#### [ACTIVITY LIST]
**a)** In the passage on the Hacker News thread, which two GPUs does the entire discovery pipeline run on?
**b)** From the passage on the Hacker News thread, reproduce word for word the part that opens with the words containing "The Hacker News" and closes with "boundaries so exact?".

#### [PASSAGE PROVIDED]
━━━━━━━━
The Hacker News thread surfaced several recurring themes. Skeptics questioned whether the benchmark improvements would hold on more diverse evaluations beyond BBH and GSM8K. Others pointed out that the sharp layer boundaries — where a single-layer shift destroys the effect — need explanation. If these circuits are real cognitive units, why are their boundaries so exact?

Enthusiasts were more excited about the implications for local LLM users. If you’re running a 24B or 32B model on consumer hardware, copying three layers is essentially free compared to upgrading to a larger model. The 1.5 GiB VRAM overhead is trivial on modern GPUs, and the inference slowdown is negligible.

Several commenters noted the democratizing aspect: the entire discovery pipeline runs on two AMD GPUs (an RX 7900 XT and RX 6950 XT) that together cost less than a single A100. If reasoning circuits can be found this cheaply, the technique could be applied systematically across the growing catalog of open-weight models.

FAQ

What models does LLM Circuit Finder support?
━━━━━━━━
#### [SUPPLIED RECORDS]
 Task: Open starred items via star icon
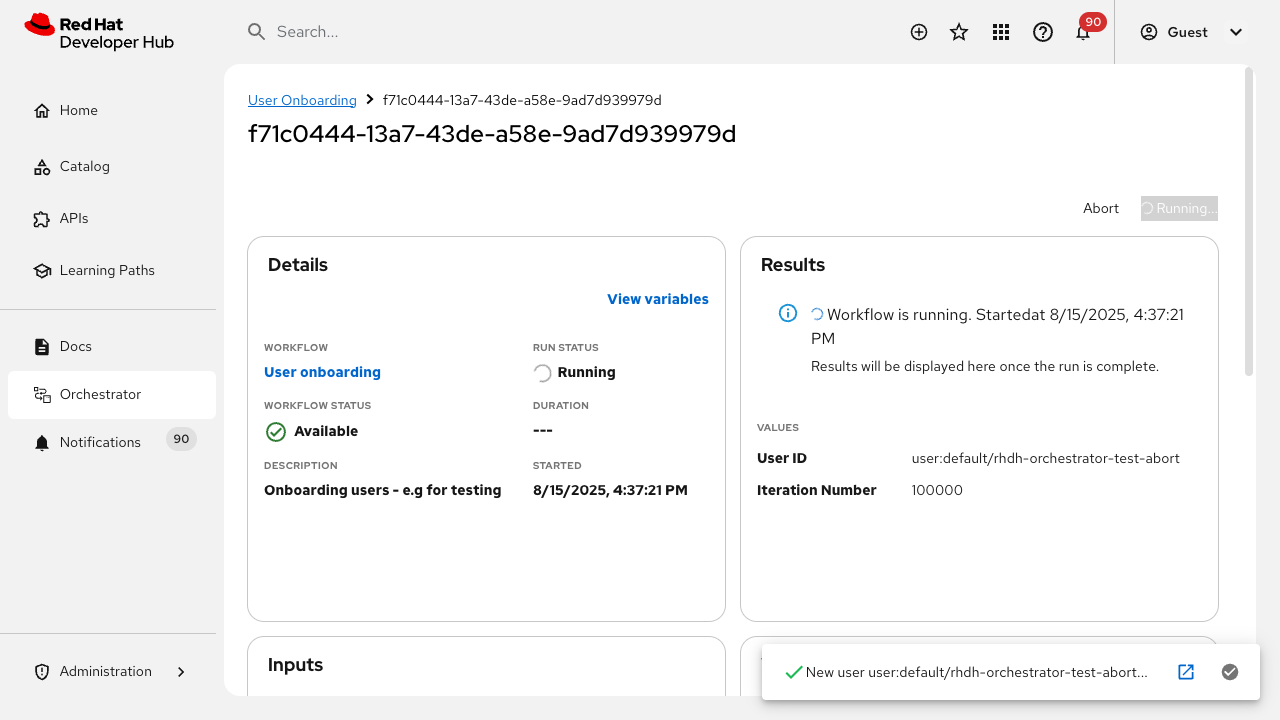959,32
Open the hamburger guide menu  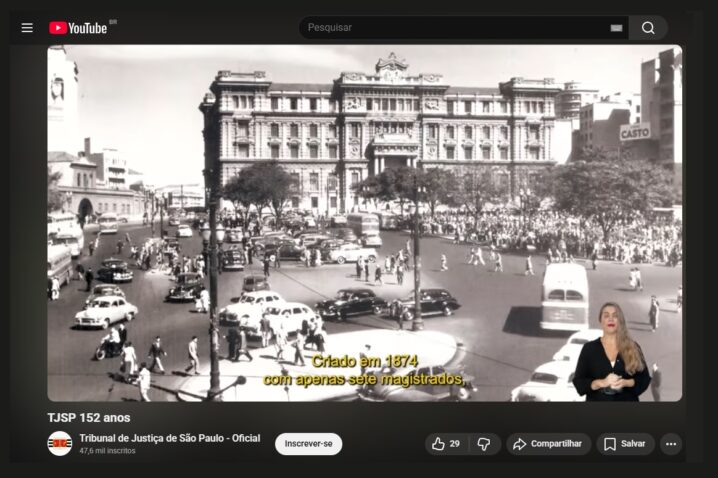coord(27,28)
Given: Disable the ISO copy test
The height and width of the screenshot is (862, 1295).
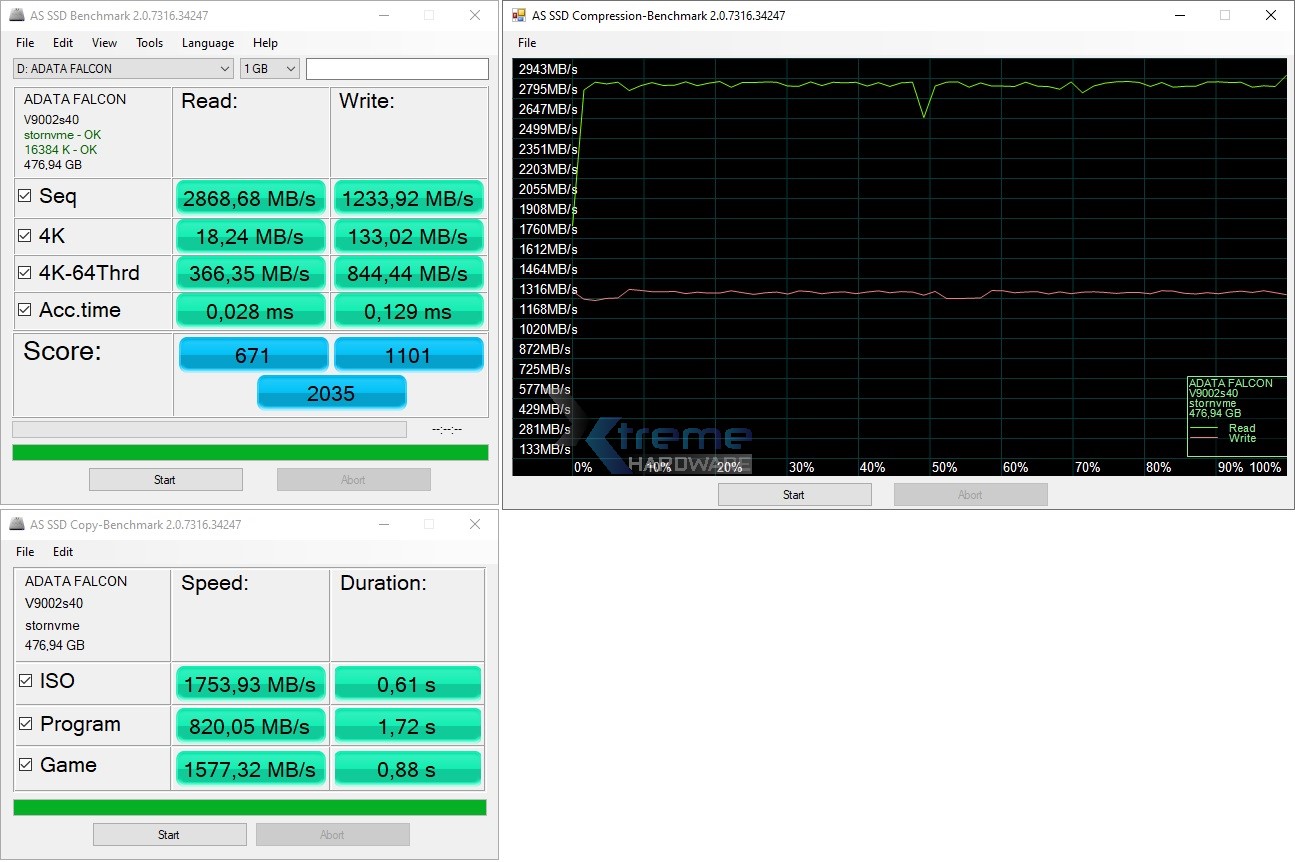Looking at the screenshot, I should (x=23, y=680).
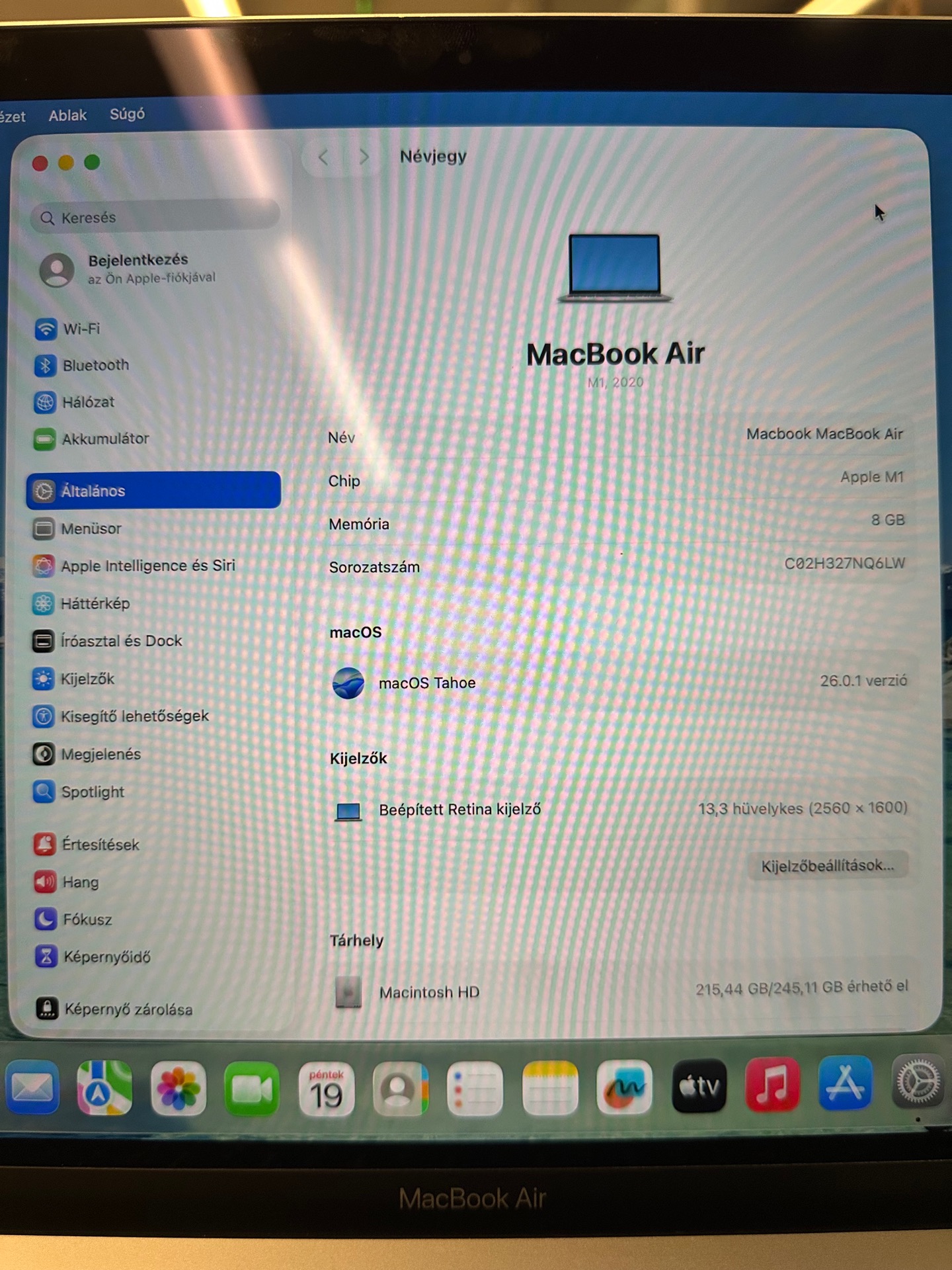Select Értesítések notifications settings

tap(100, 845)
━━━━━━━━
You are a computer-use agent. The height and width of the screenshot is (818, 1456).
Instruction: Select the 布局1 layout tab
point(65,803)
━━━━━━━━
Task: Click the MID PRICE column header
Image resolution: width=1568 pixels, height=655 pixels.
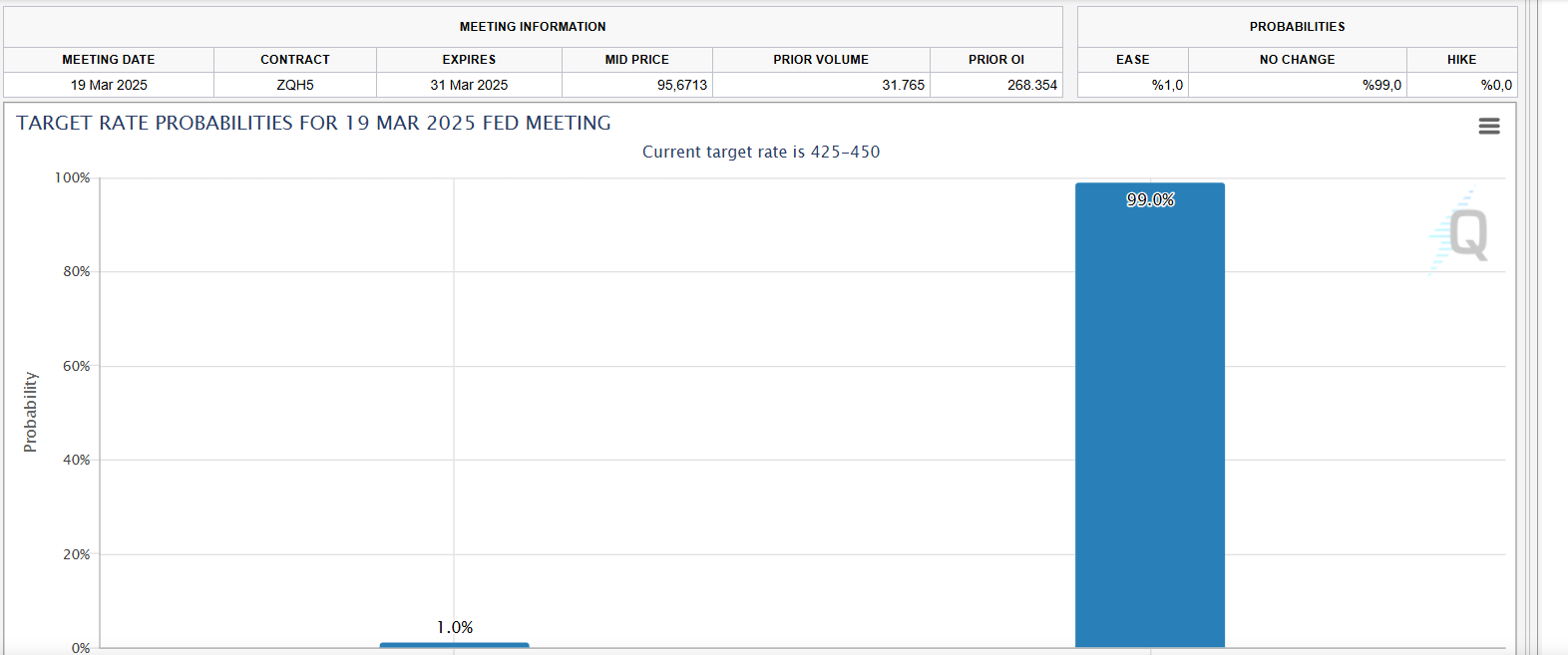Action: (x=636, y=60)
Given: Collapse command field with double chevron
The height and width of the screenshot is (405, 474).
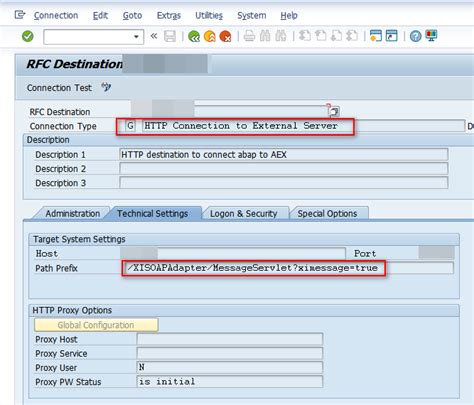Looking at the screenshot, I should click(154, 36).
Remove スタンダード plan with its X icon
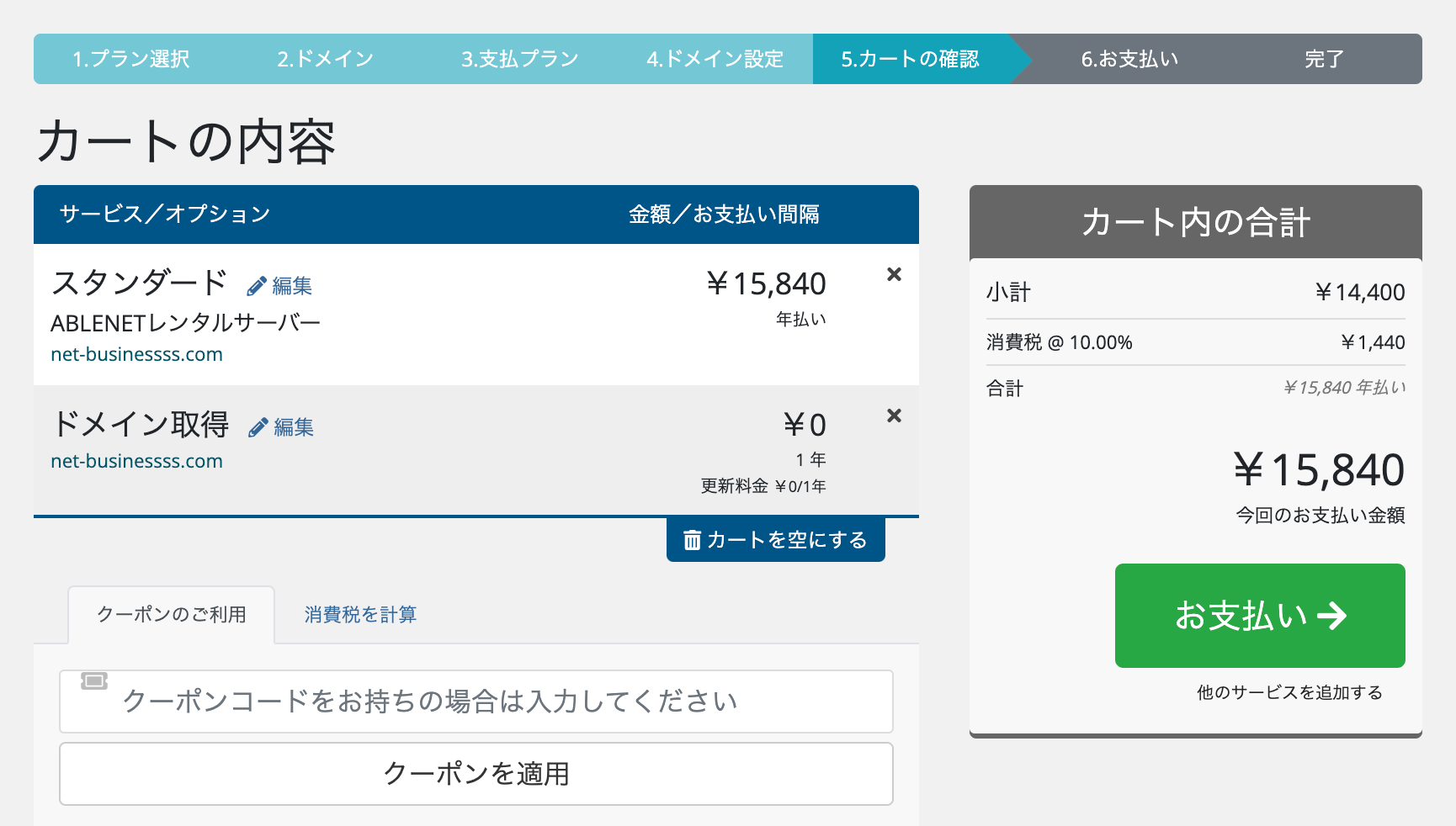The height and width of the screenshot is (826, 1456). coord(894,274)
━━━━━━━━
#### [EXPECTED OUTPUTS]
**a)** An RX 7900 XT and an RX 6950 XT.

**b)**
The Hacker News thread surfaced several recurring themes. Skeptics questioned whether the benchmark improvements would hold on more diverse evaluations beyond BBH and GSM8K. Others pointed out that the sharp layer boundaries — where a single-layer shift destroys the effect — need explanation. If these circuits are real cognitive units, why are their boundaries so exact?